> _Exercise goal_:
Find the line below with "609x740 pixels. Task: Check". Print it and every line after it exactly, through the last line, leaving out the pictures.

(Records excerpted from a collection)
----

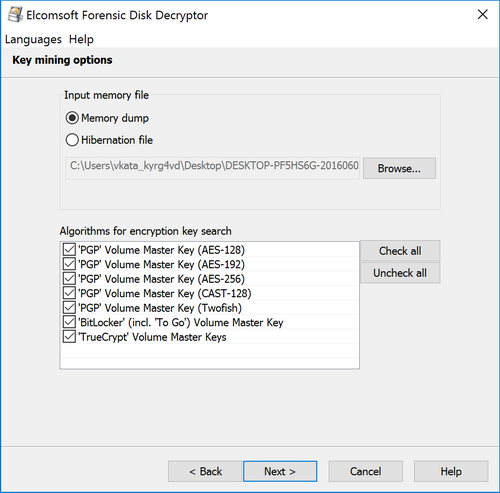The width and height of the screenshot is (500, 493).
Task: Go back with the < Back button
Action: (x=205, y=471)
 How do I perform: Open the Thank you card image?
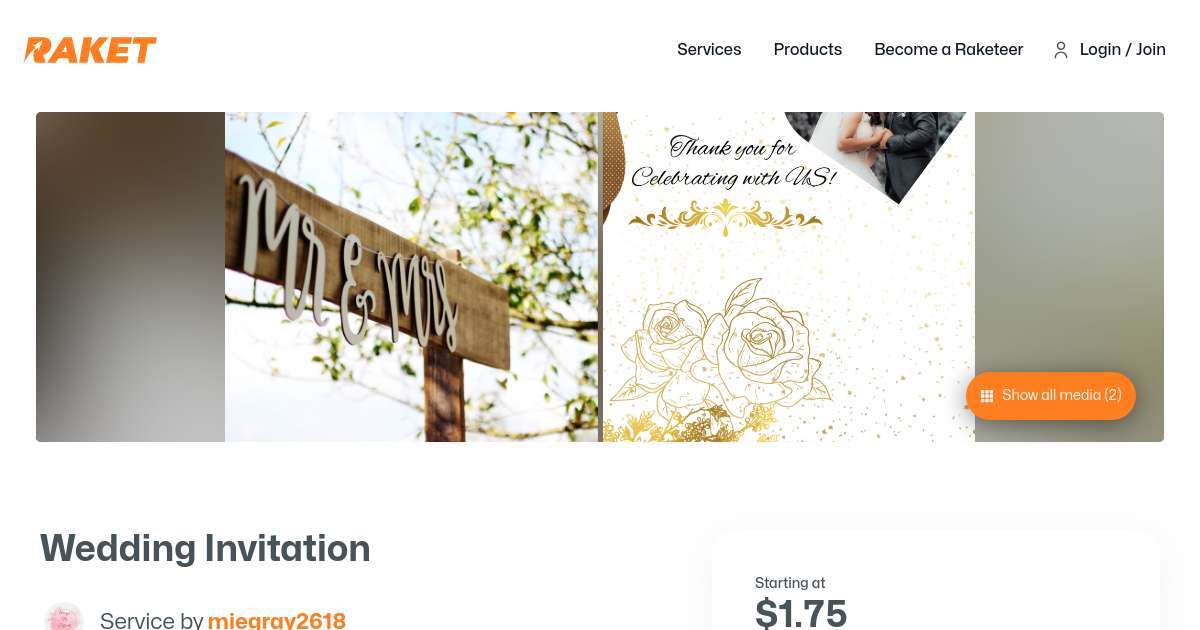788,277
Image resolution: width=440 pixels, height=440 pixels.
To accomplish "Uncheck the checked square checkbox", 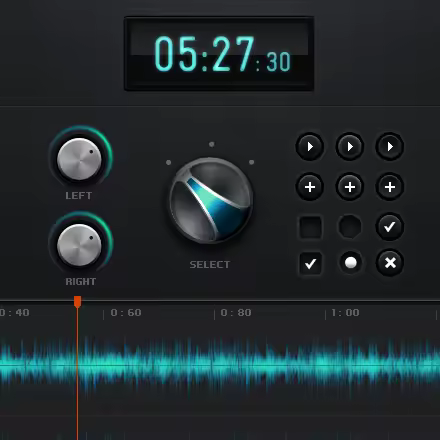I will [x=311, y=264].
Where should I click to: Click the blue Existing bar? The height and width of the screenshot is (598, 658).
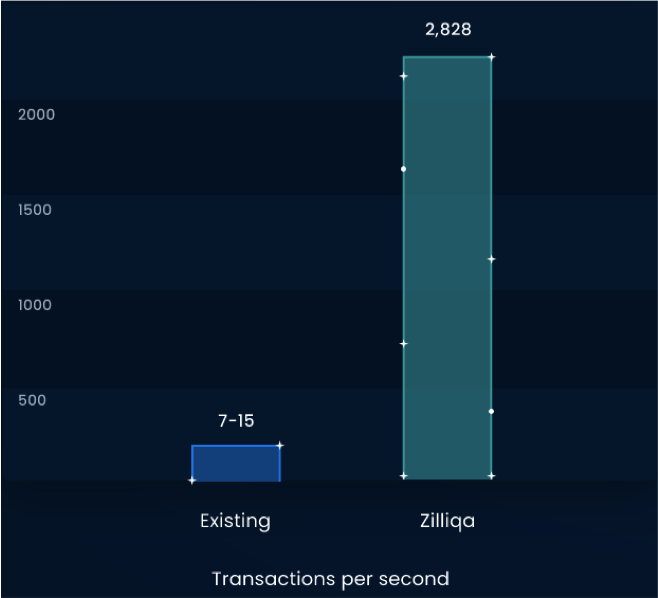coord(236,463)
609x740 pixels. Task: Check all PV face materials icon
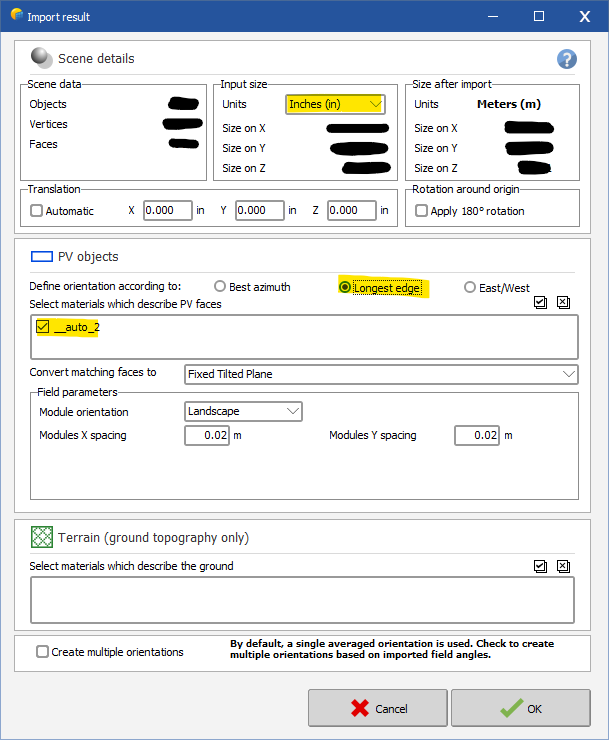point(541,302)
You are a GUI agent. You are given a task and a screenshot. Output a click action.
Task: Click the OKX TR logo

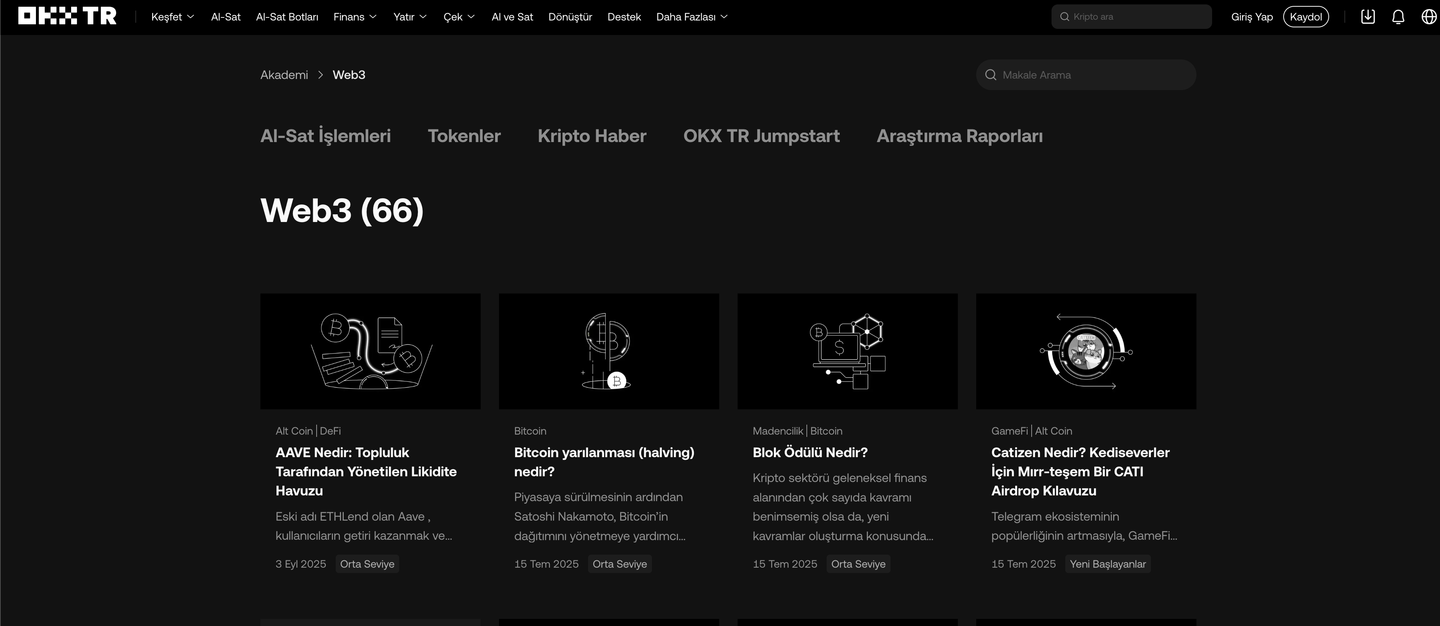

----

> _Answer to this task_:
609x740 pixels. Task: Check all PV face materials icon
point(541,302)
You are a GUI agent. You are given a task and a screenshot. Output a click action.
Task: Click the OKX TR logo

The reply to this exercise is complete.